Did you hear about the man hear about the man who lost an arm and a leg in a car accident? He's alright now.

What do you call a person who kills there own child? Casey Anthony.

Roses are red, Violets are blue, I forgot the rest, Don't laugh at me...

How come Billy can only swim in circles? His right arm and right leg were amputated because he scraped his left arm.

Bob: Your mama's so fat, she rolled over four quarters and made a dollar! Todd: YOur mama's so fat, here's a picture of her tied up in my basement. Todd wins the insult war.

Chuck Norris was in a staring contest with the sun. He's blind now.

When did the laughter finally die? When you started this joke.

A plane carrying an Englishman, an Irishman, and a Scotsman is destined to crash unless some weight is lost. First they drop the spare engine, but there is still too much weight. Then they drop the luggage, but still there is too much weight. All three men then jump out. The plane crashes anyway.

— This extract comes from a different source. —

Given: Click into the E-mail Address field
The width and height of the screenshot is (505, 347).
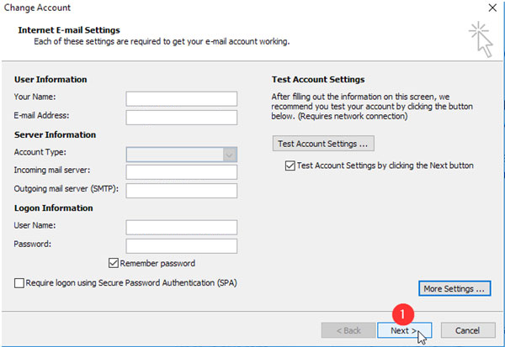Looking at the screenshot, I should click(x=181, y=118).
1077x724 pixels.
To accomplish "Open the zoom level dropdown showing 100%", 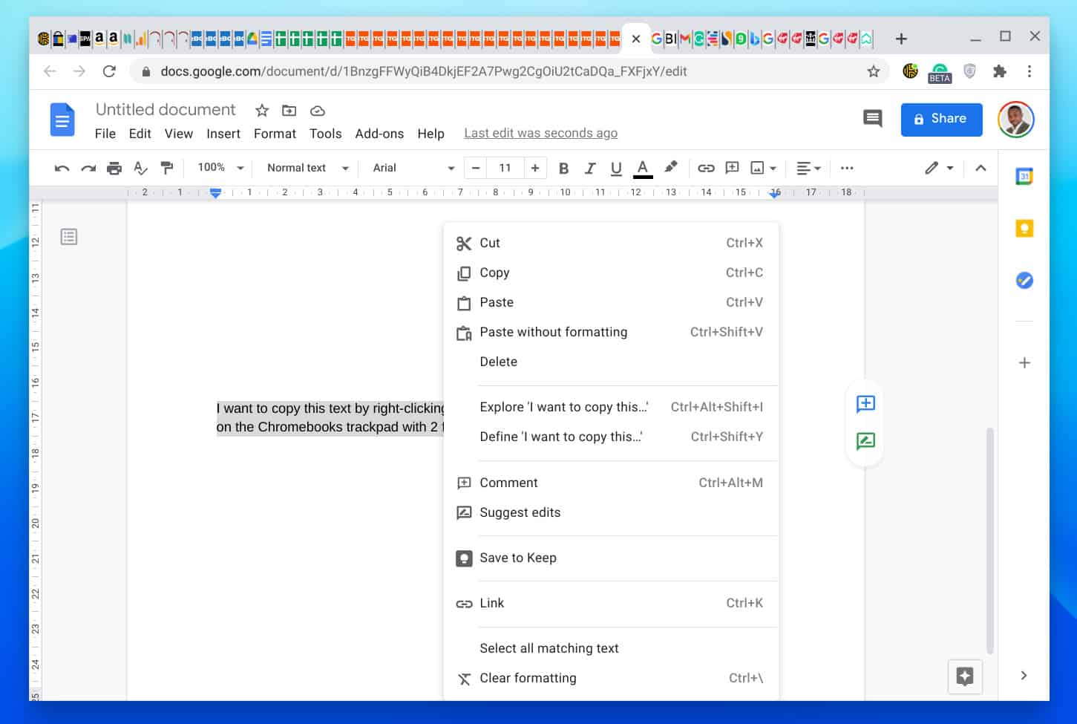I will 219,168.
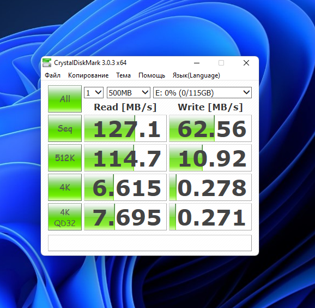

A woman gets on a bus with her baby. The bus driver says: "That's the ugliest baby that I've ever seen." The woman goes to the rear of the bus and sits down, fuming. She says to a man next to her, "That driver just insulted me!" The man says, "You go right up there and tell him off! Go ahead, I'll hold your monkey for you."

What do call a man with a daranged wife? Married

If there are four gay men that come into a bar and need to sit down when all you have is one stool; what do you do? Get three more stools.

What do you call someone who kills a black man? A murderer

What's red and every where? A bloody soldier who just stepped on mine.

What's the difference between Tiger Woods and Santa Clause? Tiger Woods is a well-known golfer and Santa Clause is a mythical man who delivers presents to young children.

What comes after 7? Pedophiles.

What is the key to a good anti-joke? A disappointing or intellectual punch-line said in a calm and passive tone.

Knock Knock. Who's there? (knocker runs for life).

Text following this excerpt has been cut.